A participant may cast an up or down vote for each Sonnet once every 24 hours. The rank of each Sonnet is then calculated from the weighted sum of all up and down votes.

Additional Information

More about the Most Popular Shakespearean Sonnet

Sonnet 18
Rank #1 for the most popular Shakespearean sonnet: Sonnet 18 (Source)
William Shakespeare, a renowned playwright and poet, penned 154 sonnets. These sonnets, first published in 1609, explore themes of love, beauty, politics, and mortality. The sonnets are a collection of poems that follow a specific structure. Each sonnet consists of 14 lines, written in iambic pentameter. The rhyme scheme follows the pattern ABABCDCDEFEFGG.

Shakespeare's sonnets focus on the complexities of love and relationships. They often address a young man, a rival poet, and a mysterious "Dark Lady." The young man is the subject of many sonnets, where themes of admiration, beauty, and the passage of time appear. The rival poet represents competition in the realm of art and creativity. The "Dark Lady" sonnets shift in tone, revealing a more sensual and complicated side of love.

The sonnets are known for their rich language and deep emotional resonance. Shakespeare uses metaphors, similes, and personification to convey his thoughts and feelings. These literary devices add layers of meaning, making the sonnets a subject of study and admiration for centuries. They allow readers to connect with the poet's experiences and emotions on a personal level.

Shakespeare's exploration of time and its effects on beauty and love is a recurring theme. He often reflects on the inevitable decay that time brings. This contemplation on aging and the fleeting nature of life adds a poignant touch to his work. The sonnets suggest that poetry and art can immortalize beauty and love, defying time's relentless march.

The sonnets also delve into the nature of true love. Shakespeare portrays love as a force that transcends physical appearance and societal expectations. He emphasizes the importance of inner beauty and the enduring nature of genuine affection.
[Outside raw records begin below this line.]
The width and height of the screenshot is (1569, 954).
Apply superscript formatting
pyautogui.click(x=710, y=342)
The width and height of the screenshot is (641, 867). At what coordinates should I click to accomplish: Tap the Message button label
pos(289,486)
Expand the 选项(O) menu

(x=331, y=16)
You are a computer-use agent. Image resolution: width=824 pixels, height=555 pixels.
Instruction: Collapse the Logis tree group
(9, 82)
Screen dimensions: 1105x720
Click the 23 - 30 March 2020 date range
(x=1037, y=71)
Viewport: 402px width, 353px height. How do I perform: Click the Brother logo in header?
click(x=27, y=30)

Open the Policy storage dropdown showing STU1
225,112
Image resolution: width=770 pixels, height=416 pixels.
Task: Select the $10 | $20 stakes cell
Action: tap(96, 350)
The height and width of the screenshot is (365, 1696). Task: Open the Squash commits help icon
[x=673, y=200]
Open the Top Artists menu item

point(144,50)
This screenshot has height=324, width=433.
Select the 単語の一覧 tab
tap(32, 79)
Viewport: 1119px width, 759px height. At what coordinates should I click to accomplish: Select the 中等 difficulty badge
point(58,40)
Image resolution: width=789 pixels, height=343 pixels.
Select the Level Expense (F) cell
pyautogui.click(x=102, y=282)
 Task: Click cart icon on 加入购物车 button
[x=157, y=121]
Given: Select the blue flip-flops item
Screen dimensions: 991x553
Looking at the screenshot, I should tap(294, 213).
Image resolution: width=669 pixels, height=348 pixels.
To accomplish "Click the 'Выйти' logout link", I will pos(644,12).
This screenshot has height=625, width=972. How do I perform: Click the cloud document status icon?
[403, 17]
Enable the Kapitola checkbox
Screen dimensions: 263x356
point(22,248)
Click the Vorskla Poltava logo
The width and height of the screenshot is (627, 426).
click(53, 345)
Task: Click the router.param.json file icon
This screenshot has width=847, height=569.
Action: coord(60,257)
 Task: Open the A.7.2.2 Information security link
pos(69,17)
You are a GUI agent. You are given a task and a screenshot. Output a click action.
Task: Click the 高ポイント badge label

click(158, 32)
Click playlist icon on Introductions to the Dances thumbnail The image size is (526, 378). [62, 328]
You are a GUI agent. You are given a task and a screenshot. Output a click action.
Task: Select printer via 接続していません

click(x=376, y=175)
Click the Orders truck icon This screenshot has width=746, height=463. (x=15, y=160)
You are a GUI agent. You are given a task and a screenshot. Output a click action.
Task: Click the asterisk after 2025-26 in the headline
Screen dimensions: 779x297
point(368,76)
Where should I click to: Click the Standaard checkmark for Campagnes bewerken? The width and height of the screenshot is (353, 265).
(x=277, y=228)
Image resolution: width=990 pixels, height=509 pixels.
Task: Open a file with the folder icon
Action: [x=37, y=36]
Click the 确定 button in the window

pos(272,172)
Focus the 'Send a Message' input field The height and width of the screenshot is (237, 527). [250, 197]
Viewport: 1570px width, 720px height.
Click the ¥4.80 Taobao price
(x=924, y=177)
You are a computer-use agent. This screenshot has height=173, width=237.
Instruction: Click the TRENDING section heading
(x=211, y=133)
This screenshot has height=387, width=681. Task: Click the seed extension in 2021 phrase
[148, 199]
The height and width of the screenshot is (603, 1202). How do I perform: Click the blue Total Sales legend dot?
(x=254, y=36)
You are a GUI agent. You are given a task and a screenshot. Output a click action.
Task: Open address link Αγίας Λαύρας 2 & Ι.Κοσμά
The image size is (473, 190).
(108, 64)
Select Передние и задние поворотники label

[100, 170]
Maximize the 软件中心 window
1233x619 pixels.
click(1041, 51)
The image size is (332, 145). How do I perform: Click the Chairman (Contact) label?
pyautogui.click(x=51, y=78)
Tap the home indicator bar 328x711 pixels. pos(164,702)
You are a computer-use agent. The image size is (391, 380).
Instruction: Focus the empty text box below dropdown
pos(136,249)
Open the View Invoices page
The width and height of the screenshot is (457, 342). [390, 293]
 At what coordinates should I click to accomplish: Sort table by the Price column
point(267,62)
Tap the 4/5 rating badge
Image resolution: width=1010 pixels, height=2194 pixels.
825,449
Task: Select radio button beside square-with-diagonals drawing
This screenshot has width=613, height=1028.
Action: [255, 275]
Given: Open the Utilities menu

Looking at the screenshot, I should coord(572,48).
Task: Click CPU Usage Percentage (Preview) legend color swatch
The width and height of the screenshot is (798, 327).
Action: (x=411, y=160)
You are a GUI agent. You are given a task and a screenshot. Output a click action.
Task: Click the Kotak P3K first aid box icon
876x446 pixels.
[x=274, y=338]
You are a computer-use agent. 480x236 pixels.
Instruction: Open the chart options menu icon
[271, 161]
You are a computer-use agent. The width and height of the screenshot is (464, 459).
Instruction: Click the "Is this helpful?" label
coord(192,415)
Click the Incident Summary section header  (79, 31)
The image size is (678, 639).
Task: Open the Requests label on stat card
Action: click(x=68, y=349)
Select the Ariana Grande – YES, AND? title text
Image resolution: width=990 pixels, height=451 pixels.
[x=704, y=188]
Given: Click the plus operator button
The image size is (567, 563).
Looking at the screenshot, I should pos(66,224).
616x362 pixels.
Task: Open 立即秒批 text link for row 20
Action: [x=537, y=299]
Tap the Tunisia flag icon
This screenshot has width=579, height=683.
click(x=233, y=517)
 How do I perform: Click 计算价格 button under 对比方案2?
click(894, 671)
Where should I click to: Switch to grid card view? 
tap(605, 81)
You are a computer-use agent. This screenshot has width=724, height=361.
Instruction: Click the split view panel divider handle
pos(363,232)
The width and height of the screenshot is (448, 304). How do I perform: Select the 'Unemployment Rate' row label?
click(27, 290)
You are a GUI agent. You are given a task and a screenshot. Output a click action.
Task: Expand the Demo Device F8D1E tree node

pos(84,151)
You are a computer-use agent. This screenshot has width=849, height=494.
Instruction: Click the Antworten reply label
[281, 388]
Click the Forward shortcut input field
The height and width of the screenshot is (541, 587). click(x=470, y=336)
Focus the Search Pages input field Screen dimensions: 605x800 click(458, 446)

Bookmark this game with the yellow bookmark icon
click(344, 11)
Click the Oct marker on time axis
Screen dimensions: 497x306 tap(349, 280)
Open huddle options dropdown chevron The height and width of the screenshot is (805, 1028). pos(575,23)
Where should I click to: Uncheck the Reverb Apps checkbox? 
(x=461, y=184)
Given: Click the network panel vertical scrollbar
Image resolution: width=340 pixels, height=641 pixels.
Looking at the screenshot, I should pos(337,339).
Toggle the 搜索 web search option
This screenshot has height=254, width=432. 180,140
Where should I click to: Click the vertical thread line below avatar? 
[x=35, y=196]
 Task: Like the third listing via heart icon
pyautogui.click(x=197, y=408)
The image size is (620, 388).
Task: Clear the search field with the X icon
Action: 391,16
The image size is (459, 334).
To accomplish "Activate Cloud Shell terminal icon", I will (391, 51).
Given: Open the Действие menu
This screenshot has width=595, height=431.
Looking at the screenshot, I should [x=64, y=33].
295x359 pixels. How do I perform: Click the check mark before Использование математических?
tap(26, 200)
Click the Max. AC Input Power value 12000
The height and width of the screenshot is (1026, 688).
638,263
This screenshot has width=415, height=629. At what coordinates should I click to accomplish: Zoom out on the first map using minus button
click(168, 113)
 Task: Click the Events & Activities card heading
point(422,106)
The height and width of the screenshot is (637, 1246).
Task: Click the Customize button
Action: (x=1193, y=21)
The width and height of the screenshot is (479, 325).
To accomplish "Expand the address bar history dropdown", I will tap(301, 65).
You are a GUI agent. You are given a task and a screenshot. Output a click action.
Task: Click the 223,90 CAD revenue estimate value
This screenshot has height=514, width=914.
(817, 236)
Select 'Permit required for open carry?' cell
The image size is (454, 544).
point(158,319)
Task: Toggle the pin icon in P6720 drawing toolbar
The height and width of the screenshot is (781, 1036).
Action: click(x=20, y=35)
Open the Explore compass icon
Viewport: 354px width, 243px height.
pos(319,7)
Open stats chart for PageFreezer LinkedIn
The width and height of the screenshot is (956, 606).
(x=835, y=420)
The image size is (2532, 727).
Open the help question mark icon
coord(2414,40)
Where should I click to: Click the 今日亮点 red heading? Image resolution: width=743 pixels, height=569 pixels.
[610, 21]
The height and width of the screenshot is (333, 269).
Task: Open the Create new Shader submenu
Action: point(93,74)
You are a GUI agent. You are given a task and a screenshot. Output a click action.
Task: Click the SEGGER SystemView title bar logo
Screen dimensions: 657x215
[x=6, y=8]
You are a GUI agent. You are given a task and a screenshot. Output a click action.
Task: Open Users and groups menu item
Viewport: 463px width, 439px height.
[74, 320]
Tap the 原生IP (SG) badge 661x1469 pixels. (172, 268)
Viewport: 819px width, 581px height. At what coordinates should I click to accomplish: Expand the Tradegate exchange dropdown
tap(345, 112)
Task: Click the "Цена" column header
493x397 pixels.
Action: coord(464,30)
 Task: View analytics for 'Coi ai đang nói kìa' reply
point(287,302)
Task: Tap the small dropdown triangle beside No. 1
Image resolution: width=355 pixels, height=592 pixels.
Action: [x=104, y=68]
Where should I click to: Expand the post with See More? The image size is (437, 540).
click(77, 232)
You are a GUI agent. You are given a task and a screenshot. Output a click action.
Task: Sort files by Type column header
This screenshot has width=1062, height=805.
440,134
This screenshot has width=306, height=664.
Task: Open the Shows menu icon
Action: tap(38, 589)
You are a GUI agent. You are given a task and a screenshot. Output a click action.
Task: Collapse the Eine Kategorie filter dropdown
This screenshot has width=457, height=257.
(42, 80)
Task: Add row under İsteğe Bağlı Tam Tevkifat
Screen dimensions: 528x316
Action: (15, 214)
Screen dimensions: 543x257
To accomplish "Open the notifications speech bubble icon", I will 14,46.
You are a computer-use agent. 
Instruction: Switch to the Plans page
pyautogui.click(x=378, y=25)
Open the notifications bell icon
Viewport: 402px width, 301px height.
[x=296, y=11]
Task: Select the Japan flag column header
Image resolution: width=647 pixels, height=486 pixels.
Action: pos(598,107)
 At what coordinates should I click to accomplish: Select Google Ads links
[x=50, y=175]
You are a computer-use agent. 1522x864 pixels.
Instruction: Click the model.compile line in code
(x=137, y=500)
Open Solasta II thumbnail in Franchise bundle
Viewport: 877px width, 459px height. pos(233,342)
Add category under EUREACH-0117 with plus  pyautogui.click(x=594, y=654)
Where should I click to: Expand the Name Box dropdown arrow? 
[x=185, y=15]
This perspective on love has resonated with readers, making the sonnets timeless.

The sonnets' popularity can be attributed to their universal themes and relatable emotions. They capture the essence of human experience, making them relevant across different eras and cultures. Readers find solace and inspiration in Shakespeare's words, as they navigate their own lives and relationships.

The language of the sonnets, though written in Early Modern English, remains accessible to modern readers. The themes and emotions expressed are universal, allowing readers to connect with the text despite the passage of time. The sonnets' structure and rhythm also contribute to their enduring appeal. The iambic pentameter creates a musical quality, making the poems pleasing to read and recite.

Shakespeare's sonnets have influenced countless poets and writers. They have been analyzed, interpreted, and reimagined in various forms. The sonnets continue to inspire new generations, showcasing the enduring power of Shakespeare's words.

In conclusion, Shakespeare's sonnets remain a vital part of literary history. Their exploration of love, beauty, and time resonates with readers. The sonnets' structure, language, and themes contribute to their lasting appeal. They stand as a testament to Shakespeare's genius and the timeless nature of his work.